French cleric (d 1236)

Also known as Richard de Bellevue, Richard de Saint-Léger (born in Fécamp, parish of Saint-Léger, and died on April 4, 1236), was a 13th-century French clergyman, abbot of Bec and then bishop of Évreux.

==Biography==
===Abbot of Bec===
Justicier du Bec, Richard was elected abbot on September 26, 1211, succeeding Guillaume II Le Petit. Presented before King Philippe Auguste, it was consecrated by Robert Poulain, Archbishop of Rouen.

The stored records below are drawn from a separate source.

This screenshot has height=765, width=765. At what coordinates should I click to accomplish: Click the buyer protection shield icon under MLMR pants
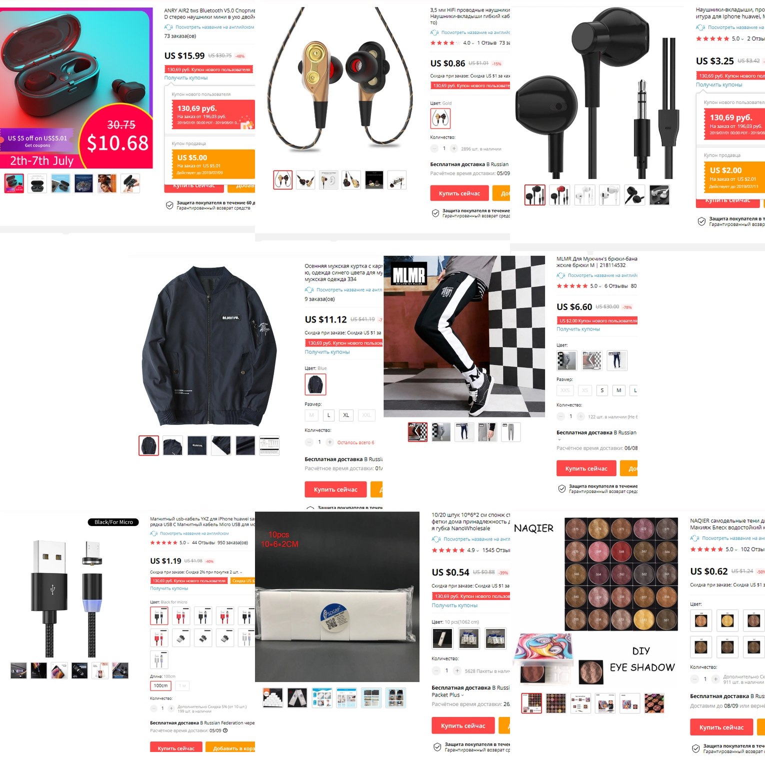click(562, 489)
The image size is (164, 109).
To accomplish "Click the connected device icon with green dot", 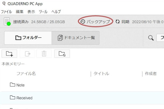I will pyautogui.click(x=7, y=22).
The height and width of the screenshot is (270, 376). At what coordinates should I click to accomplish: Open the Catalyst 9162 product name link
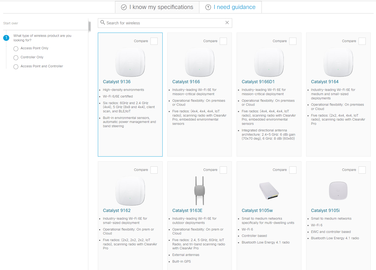117,210
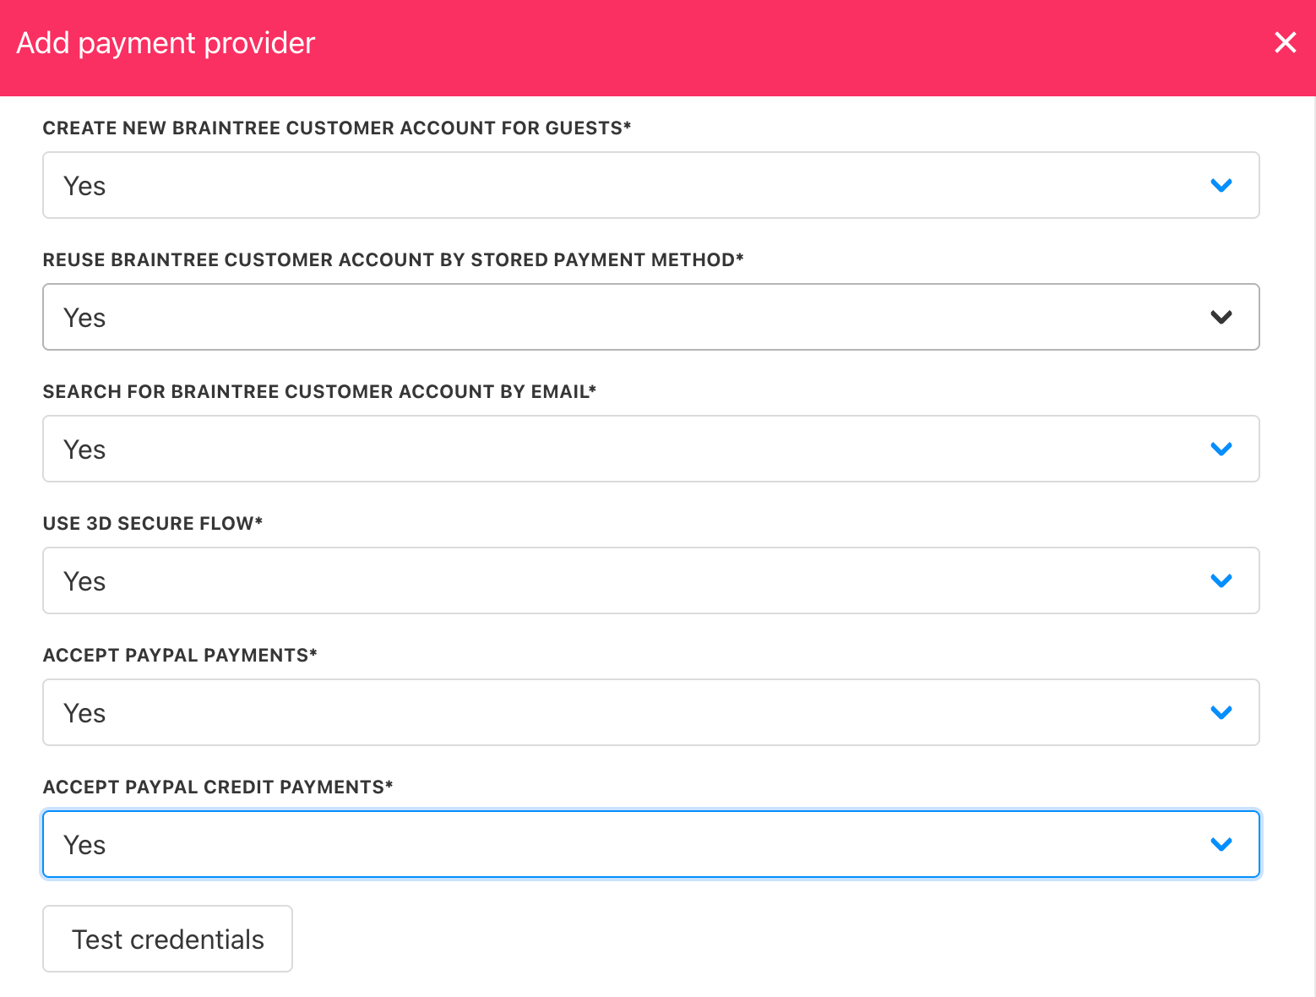Click chevron arrow on Use 3D Secure Flow
This screenshot has width=1316, height=997.
point(1221,580)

He undertook the reconstruction of the abbey, partially destroyed in 1195. Work began in 1215 under the direction of Enguerran, master builder of Rouen Cathedral. The construction slowed down, he was fired in mid 1216 and replaced by Gautier de Meulan, attested as Philippe Auguste's master builder. The work was completed at the end of 1217.

In 1219 he published statutes for the dependent priories of Bec.

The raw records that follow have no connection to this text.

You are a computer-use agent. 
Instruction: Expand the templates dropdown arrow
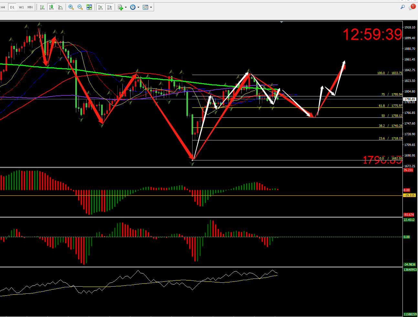151,7
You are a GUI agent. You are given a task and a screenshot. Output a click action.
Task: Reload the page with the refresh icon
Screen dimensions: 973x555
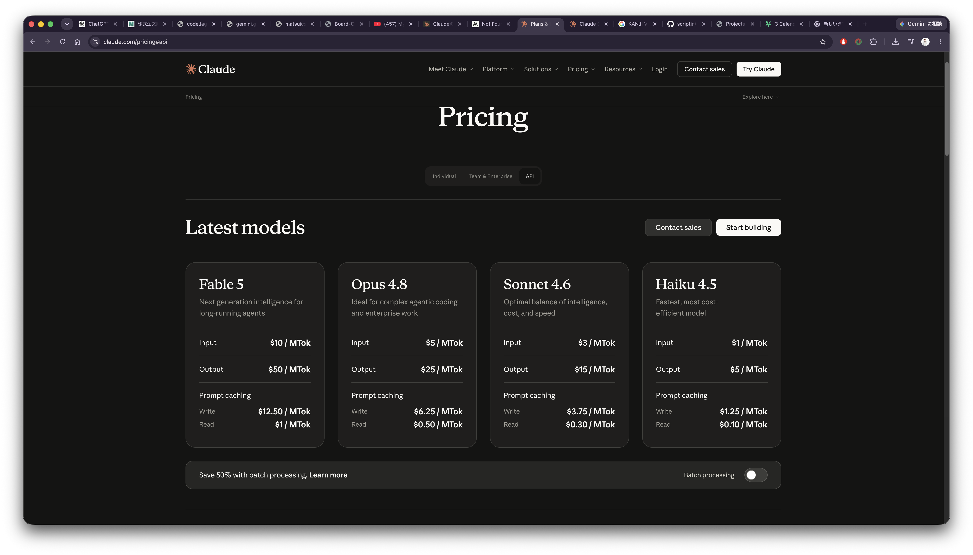63,42
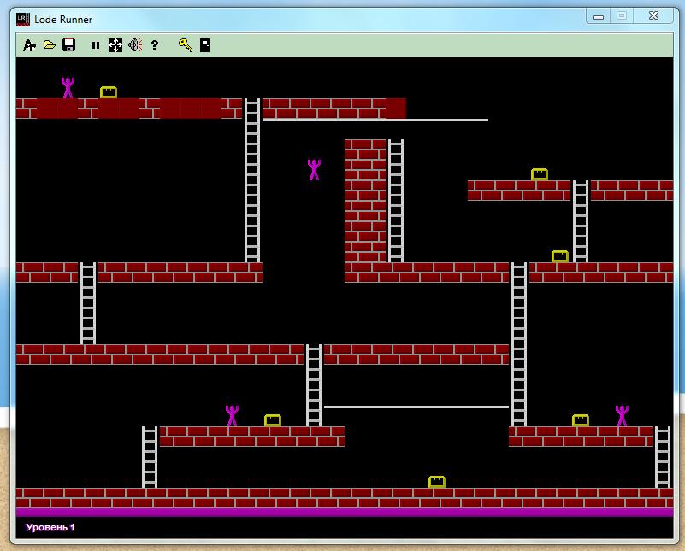This screenshot has width=685, height=551.
Task: Pause the game
Action: (96, 45)
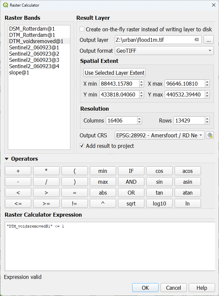219x296 pixels.
Task: Select DSM_Rotterdam@1 raster band
Action: (x=32, y=29)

A prior of Bec and relative of Richard, Henri de Saint-Léger, died June 1247, succeeded him as abbott.

===Bishop of Évreux===
Elected bishop of Évreux on July 17, 1223, he was consecrated and inaugurated by Thibaut d'Amiens, archbishop of Rouen.

He attended the Council of Rouen the following year and consecrated Ascension Day with Gautier, Bishop of Chartres, the church of Saint-Martin de Broglie. In 1226 he dedicated the church of Notre-Dame de la Haye-le-Comte, then in 1227 that of La Noë.

In 1229, he subscribed to the charter for tithes and the construction of a new church in Les Essarts (Saint-Jacques church).

He was present at the meetings held by King Louis IX at Bernay. He agrees to the request, made by Richard de Tournebu to the king, to build a chapel in his castle of Aubevoie.

He died on April 4, 1236 and his body was brought to the Abbey of Saint-Taurin.